| GIVEN DATA |

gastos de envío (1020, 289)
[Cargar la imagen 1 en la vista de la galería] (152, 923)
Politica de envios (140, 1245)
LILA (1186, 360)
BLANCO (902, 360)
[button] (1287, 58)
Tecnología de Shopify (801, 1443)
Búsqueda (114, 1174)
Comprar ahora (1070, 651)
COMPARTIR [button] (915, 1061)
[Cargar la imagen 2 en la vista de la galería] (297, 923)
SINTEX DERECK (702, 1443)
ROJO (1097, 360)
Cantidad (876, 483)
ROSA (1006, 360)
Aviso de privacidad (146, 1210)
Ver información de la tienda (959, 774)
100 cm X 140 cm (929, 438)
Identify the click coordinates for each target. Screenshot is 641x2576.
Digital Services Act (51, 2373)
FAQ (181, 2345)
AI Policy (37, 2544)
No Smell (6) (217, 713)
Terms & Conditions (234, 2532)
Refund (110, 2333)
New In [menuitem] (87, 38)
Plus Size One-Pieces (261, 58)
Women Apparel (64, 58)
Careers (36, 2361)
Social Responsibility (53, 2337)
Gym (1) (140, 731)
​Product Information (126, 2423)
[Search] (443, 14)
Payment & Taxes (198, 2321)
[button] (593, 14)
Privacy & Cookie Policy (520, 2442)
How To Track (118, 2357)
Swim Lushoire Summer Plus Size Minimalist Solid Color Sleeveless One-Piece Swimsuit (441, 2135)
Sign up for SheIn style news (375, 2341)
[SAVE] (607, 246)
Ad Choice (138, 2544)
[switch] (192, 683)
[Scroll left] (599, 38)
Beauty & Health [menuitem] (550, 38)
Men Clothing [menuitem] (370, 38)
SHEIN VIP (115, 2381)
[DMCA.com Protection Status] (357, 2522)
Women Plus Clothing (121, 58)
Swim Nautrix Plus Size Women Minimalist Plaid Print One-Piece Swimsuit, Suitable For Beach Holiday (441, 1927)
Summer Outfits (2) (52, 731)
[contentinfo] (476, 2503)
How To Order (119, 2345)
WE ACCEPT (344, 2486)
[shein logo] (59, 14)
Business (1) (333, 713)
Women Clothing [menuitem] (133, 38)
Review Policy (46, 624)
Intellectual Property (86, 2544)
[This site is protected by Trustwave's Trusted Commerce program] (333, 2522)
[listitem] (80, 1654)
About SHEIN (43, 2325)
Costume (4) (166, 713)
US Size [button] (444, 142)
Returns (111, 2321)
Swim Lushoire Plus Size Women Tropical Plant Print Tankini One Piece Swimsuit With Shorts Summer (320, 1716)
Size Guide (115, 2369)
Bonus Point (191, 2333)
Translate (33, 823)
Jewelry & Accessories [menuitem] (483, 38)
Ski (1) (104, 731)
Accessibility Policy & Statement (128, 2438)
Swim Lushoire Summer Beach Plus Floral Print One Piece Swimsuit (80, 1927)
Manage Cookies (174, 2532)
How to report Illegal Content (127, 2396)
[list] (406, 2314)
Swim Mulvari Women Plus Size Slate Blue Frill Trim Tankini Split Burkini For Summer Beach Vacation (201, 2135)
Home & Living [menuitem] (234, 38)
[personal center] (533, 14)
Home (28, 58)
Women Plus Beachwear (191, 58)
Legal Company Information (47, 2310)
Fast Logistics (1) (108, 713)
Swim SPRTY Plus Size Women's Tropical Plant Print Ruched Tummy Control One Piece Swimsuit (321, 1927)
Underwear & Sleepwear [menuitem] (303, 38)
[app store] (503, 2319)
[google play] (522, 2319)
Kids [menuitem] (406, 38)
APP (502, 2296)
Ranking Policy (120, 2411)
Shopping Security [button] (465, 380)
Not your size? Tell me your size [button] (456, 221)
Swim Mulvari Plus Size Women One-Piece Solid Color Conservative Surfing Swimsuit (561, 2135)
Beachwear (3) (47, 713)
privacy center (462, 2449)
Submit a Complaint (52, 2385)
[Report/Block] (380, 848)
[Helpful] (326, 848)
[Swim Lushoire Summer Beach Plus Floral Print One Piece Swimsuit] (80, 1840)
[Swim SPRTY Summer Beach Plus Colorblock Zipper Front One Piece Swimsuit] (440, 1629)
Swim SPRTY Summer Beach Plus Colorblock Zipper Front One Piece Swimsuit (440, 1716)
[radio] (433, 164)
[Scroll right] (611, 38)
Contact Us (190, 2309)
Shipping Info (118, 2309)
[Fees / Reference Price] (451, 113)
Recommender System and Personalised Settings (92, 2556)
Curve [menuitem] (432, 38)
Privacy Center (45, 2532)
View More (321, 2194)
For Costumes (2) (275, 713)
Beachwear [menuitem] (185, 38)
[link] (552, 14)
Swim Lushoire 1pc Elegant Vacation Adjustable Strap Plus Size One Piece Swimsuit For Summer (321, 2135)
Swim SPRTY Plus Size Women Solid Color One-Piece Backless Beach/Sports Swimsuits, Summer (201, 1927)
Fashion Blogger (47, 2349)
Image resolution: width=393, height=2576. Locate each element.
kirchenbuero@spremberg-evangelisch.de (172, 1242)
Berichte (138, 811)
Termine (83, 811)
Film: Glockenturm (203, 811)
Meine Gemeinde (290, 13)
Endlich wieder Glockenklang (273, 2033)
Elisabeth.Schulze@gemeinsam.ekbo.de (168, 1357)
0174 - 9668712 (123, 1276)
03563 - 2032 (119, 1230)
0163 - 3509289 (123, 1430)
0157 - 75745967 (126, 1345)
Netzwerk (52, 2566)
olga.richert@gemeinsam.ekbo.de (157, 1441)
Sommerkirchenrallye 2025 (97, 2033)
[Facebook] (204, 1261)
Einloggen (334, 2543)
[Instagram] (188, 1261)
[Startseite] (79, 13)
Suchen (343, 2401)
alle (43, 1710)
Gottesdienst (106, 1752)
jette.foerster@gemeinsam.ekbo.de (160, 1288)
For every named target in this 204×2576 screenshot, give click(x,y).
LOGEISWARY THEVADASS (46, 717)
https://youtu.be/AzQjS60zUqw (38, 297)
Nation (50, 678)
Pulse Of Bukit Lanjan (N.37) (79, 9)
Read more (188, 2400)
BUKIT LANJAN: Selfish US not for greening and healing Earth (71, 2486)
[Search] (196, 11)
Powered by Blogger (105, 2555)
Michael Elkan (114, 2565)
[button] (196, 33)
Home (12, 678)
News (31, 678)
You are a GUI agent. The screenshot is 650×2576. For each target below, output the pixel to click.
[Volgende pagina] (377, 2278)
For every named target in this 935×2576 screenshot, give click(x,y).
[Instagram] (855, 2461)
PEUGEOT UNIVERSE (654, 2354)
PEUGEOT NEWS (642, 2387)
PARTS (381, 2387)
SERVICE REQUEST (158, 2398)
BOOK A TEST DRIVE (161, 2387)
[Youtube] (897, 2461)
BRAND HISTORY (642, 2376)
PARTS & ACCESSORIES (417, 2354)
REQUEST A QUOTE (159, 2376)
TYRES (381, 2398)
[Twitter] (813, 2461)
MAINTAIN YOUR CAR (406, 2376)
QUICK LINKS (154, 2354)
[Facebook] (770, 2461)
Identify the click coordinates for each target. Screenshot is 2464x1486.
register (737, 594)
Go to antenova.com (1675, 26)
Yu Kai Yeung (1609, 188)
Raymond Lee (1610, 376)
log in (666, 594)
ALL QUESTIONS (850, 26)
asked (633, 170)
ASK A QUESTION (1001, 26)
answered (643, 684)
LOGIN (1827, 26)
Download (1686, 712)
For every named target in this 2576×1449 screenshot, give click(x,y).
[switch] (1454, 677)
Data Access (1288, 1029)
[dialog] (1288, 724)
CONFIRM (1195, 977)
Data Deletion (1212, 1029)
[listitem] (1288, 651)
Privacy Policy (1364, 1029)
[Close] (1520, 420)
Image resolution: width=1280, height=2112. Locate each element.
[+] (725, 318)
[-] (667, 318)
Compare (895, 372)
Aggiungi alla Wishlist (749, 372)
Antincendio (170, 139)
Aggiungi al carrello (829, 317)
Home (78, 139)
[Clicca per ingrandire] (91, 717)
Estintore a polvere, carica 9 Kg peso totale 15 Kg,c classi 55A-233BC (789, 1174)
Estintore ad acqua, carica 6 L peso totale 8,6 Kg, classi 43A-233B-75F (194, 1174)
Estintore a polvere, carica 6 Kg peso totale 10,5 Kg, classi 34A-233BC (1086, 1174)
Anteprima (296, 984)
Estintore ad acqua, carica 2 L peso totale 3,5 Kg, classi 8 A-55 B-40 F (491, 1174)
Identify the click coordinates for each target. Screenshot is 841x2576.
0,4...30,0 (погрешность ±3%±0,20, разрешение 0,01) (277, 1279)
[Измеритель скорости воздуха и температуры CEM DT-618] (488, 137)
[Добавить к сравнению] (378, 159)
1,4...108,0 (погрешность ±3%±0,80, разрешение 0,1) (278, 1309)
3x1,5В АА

| WORK ORDER |
Copy every line of the data above in which the string "Blogger" appears.

| WRITTEN REPLY |
Fashion Blogger (47, 2349)
Powered by Blogger (105, 2555)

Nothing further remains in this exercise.